The financial upside for acquired owners has been notable.
“A lot of these owners that we bought out, they’re making more money now than they were before we got involved, because we were able to go in and inject the company with our power,” Lamacchia said “We also share with the owners for a certain amount of years after we do the buyout.”
Lamacchia said he also deliberately targeted companies with deep roots in their communities — reasoning that longevity in business correlates directly with agent stability and listing inventory.
Affordability and first-time buyers
Lamacchia did not sugarcoat the broader market’s trajectory — pointing to the consequences of skyrocketing prices showing up in demographic data.
“It’s not good for consumers to have to wait until 40 years old to buy a home on average, and it’s because prices have gotten out of whack in this country,” he said. “Things have gotten too expensive. We saw an improvement in that last year.
“We saw rates come down a point, and then it got worse again in the last 60 days, due to the Iranian crisis, and I hope the president solves it sooner than later.”
To help agents adapt to changing buyer profiles, Lamacchia and other experts recently launch their Certified Real Estate Consultant course — including video training, planning tools and a five-step consultation system designed to increase referrals, trust and long-term business growth.
“[Artificial intelligence] will help operationally, and it will help with information, but it’s not going to take away the client relationship,” Lamacchia said. “It’s why I wanted to get this [consultant course ] out there. I’m trying to get agents to promote more than, ‘Hey, I’m a Realtor, and I’m here to help you buy and sell.’ They should be there to help people do a lot more than just buy or sell.”

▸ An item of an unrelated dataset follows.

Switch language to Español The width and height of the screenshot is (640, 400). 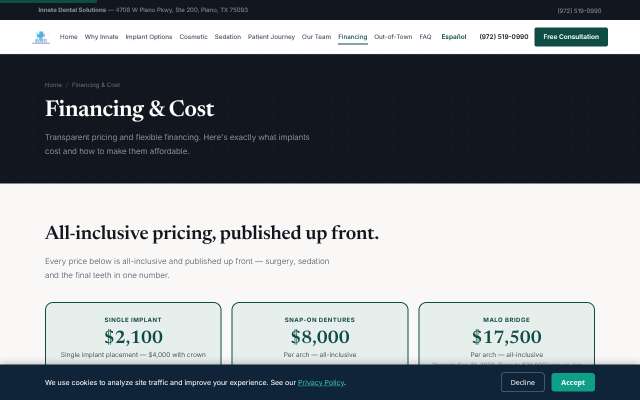(x=454, y=37)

Those who become trusted household advisors — involved in maintenance conversations, home equity planning and long-term financial strategy — build relationships that withstand market cycles and technological disruption, he added.
Advice for peers; no shortcuts
Asked what advice he would offer other brokerage leaders navigating a turbulent housing environment, Lamacchia kept his answer direct.
“You’ve got to work,” he said. “You’re not going to find a shortcut. You have to put the work in, and you need to have the relationships. Make the relationships, and don’t be afraid to take chances.”
While other brokerages cut costs and retreated, Lamacchia Realty expanded — and GameChangers rankings confirm the strategy worked.
Whether the firm can sustain that momentum through another interest rate cycle remains an open question. But if the past five years are any indicator, Lamacchia is unlikely to wait for conditions to improve on their own.
He will go out and acquire the answer.